### [WORK REQUIRED]
Which lines run from the one containing "Given: Click the Critical" to the end of the entries below? Retype exactly those, both ends included.

### [EXTRACTED ENTRIES]

******

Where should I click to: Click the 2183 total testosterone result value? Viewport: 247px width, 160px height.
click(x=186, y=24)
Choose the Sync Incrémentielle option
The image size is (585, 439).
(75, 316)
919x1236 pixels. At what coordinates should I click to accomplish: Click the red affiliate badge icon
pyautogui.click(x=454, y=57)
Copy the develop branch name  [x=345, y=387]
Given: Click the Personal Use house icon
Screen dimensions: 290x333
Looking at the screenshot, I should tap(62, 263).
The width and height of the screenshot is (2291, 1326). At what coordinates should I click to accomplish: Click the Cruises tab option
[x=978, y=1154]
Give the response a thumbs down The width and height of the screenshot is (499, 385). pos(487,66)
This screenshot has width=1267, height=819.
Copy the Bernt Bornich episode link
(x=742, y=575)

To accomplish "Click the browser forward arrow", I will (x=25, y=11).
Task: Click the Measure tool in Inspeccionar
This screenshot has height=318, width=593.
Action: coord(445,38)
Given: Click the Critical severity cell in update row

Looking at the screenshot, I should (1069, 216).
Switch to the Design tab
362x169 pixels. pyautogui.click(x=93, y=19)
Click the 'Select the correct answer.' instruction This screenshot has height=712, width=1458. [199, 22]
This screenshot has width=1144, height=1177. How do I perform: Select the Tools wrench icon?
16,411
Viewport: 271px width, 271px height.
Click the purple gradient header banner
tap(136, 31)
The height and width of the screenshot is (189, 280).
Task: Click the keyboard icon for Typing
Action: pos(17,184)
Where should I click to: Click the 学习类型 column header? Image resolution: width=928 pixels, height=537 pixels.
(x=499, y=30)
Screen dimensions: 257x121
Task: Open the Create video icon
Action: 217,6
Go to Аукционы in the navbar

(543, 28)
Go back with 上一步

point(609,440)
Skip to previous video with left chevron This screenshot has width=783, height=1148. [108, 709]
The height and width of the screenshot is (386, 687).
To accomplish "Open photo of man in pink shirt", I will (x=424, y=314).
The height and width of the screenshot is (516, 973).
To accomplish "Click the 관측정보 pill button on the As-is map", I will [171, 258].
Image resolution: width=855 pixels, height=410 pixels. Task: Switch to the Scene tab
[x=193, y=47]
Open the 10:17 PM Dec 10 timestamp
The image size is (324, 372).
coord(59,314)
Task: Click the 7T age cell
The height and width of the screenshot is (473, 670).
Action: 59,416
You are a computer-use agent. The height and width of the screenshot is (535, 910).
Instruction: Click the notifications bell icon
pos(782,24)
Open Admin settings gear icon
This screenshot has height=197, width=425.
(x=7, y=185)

******

### [SOLUTION TO THE EXERCISE]
Given: Click the Critical severity cell in update row

Looking at the screenshot, I should (1069, 216).
Switch to the Design tab
362x169 pixels. pyautogui.click(x=93, y=19)
Click the 'Select the correct answer.' instruction This screenshot has height=712, width=1458. [199, 22]
This screenshot has width=1144, height=1177. How do I perform: Select the Tools wrench icon?
16,411
Viewport: 271px width, 271px height.
Click the purple gradient header banner
tap(136, 31)
The height and width of the screenshot is (189, 280).
Task: Click the keyboard icon for Typing
Action: pos(17,184)
Where should I click to: Click the 学习类型 column header? Image resolution: width=928 pixels, height=537 pixels.
(x=499, y=30)
Screen dimensions: 257x121
Task: Open the Create video icon
Action: 217,6
Go to Аукционы in the navbar

(543, 28)
Go back with 上一步

point(609,440)
Skip to previous video with left chevron This screenshot has width=783, height=1148. [108, 709]
The height and width of the screenshot is (386, 687).
To accomplish "Open photo of man in pink shirt", I will (x=424, y=314).
The height and width of the screenshot is (516, 973).
To accomplish "Click the 관측정보 pill button on the As-is map", I will [171, 258].
Image resolution: width=855 pixels, height=410 pixels. Task: Switch to the Scene tab
[x=193, y=47]
Open the 10:17 PM Dec 10 timestamp
The image size is (324, 372).
coord(59,314)
Task: Click the 7T age cell
The height and width of the screenshot is (473, 670).
Action: 59,416
You are a computer-use agent. The height and width of the screenshot is (535, 910).
Instruction: Click the notifications bell icon
pos(782,24)
Open Admin settings gear icon
This screenshot has height=197, width=425.
(x=7, y=185)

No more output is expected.